Second round comes and goes,and you take Eddie Lacy. Surely he will pull it together this year! Third round, Jamaal Charles. Fourth, Eric Decker. And so on, and so on. You look at your team at the end of the draft and have some stars and some scrubs, but the replacement-level players are solid enough that you’re excited about your team. Nobody else gives you much credit, but screw those guys, they’re just jealous because you stole Melvin Gordon and John Brown. Your team is stacked. This really might be the year!

Tuesday morning before Week 1 starts, you pull the trigger on a trade. Keenan Allen is headed your way, and you can’t believe this dude is willing to let him go for Melvin Gordon and Marvin Jones Jr.! The pieces are all falling into place. You’re going to dominate this league. They aren’t even going to know what hit them.

Then, reality sets in. The same thing that happens to you every year happens to you this year. Allen gets hurt. So do Charles and Lacy. You dropped Jay Ajayi in favor of picking up Charcandrick West thinking that West would get some play while Charles was out and that Spencer Ware may not hold on to the starting spot. You drafted Josh Gordon late — zero points for that pick. Cam Newton has done nothing for you at quarterback. Gronk missed the first few weeks, and you even put him in for his start against the Bills... you know, the one where he was nothing more than a decoy? And to pour a little salt in the wound, you drafted Blair Walsh as your kicker.

You can’t seem to escape your fantasy ineptitude.
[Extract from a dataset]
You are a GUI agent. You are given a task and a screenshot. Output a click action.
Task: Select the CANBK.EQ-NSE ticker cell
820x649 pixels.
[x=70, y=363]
It doesn’t matter what your strategy is, how you prepare or what you wear to the draft, your team is always snakebitten. Your husband or wife is sick of hearing about it. Your dentist doesn’t care. The receptionist at work is tired of picking names out of a hat because that’s how you’re deciding to pick up free agents now since you clearly have no idea what you’re doing. The people in your league have nicknamed you FM, which you thought was alright until you realized it stands for “free money.”

So, I have a solution for you. Quit. Stop playing fantasy. Enjoy time with your boyfriend or girlfriend. Go to brunch because brunch is the best. Don’t stress over setting your lineup or debating between dropping Ajayi or Arian Foster and making the wrong decision, dropping Ajayi only to have Foster announce his retirement midseason. Enjoy Sundays. Enjoy football in its simplicity. Laugh at others when they stress the way you used to. Don’t worry about which league has which scoring system when you’re drafting. Don’t get sucked into playing in eight leagues because you can’t say no and you figure you’ll win one if you have eight chances. 

Just quit playing. Your husband or wife will thank you. Your co-workers will thank you. Your optometrist will thank you. Your cashier at the grocery store will thank you. Most importantly of all, your wallet will thank you. In fact, the only people who will be upset that you quit fantasy will be your grandpa, who is going to call you a pathetic quitter, and your “friends” who have labeled you “FM” because now they have to find a new sucker to give them money every year.

It's the only path to fantasy football sanity. Don't believe anyone who tells you otherwise.